(Rows from a dataset)

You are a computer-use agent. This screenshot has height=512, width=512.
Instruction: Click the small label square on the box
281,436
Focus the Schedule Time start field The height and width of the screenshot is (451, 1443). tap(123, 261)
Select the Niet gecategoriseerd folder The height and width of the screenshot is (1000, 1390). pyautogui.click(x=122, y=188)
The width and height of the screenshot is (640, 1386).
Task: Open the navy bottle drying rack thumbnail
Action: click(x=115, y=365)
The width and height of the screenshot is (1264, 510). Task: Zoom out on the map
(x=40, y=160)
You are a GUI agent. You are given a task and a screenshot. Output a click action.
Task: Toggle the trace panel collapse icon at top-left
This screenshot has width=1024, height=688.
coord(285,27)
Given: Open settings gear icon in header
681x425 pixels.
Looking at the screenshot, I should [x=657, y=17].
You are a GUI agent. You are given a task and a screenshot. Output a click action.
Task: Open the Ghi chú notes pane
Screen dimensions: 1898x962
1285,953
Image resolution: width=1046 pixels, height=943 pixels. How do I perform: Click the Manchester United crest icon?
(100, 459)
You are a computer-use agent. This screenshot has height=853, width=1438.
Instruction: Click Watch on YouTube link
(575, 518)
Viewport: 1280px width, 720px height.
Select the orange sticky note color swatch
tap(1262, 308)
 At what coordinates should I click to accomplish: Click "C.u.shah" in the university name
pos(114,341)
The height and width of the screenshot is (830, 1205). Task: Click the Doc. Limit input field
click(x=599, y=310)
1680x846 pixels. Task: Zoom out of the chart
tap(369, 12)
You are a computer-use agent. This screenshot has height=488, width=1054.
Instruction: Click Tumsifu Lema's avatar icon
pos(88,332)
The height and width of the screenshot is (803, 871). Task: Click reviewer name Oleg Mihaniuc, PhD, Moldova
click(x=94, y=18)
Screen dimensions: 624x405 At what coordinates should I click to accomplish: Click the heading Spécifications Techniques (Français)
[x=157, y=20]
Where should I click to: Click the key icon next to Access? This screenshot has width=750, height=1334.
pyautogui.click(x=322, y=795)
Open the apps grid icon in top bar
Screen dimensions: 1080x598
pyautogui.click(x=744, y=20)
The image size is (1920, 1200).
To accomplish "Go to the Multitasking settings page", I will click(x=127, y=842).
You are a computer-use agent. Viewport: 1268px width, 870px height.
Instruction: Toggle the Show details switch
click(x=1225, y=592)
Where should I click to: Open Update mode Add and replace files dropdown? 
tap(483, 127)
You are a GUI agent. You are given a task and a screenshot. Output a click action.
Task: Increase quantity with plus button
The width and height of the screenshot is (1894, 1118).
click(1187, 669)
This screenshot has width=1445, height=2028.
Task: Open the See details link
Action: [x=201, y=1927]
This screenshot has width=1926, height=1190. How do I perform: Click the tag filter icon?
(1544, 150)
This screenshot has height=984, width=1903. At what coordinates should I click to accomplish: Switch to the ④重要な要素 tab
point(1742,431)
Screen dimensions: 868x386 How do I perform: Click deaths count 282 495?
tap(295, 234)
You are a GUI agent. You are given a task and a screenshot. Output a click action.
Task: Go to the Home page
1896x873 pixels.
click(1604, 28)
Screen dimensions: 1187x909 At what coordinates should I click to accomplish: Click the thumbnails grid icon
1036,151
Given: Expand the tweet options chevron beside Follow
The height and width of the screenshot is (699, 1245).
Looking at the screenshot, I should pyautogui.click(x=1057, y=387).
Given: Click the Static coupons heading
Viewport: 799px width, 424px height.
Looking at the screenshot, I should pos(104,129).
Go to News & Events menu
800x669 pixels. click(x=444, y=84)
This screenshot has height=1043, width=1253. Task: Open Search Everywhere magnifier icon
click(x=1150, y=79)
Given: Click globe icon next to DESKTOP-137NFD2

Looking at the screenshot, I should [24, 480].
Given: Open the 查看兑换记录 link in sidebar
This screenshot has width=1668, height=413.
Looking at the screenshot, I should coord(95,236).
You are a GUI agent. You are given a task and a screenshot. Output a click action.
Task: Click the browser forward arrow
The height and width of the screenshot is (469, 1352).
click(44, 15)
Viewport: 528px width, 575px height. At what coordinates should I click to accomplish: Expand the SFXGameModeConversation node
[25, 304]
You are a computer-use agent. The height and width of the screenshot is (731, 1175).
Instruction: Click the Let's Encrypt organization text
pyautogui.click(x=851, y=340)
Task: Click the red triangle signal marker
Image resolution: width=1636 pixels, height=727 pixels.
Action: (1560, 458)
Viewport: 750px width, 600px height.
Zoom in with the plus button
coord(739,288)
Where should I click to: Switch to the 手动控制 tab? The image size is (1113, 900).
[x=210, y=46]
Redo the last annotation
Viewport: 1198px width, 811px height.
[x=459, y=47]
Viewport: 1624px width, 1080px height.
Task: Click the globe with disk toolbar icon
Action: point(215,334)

◆ WHAT YOU HAVE TO DO ◆
Copy the records above word for word, beginning with the line that contains "Where should I click to: Open" and continuing through the line that contains "tap(295, 234)", including both of those lines.

◆ WRITTEN SOLUTION ◆
Where should I click to: Open Update mode Add and replace files dropdown? 
tap(483, 127)
You are a GUI agent. You are given a task and a screenshot. Output a click action.
Task: Increase quantity with plus button
The width and height of the screenshot is (1894, 1118).
click(1187, 669)
This screenshot has width=1445, height=2028.
Task: Open the See details link
Action: [x=201, y=1927]
This screenshot has width=1926, height=1190. How do I perform: Click the tag filter icon?
(1544, 150)
This screenshot has height=984, width=1903. At what coordinates should I click to accomplish: Switch to the ④重要な要素 tab
point(1742,431)
Screen dimensions: 868x386 How do I perform: Click deaths count 282 495?
tap(295, 234)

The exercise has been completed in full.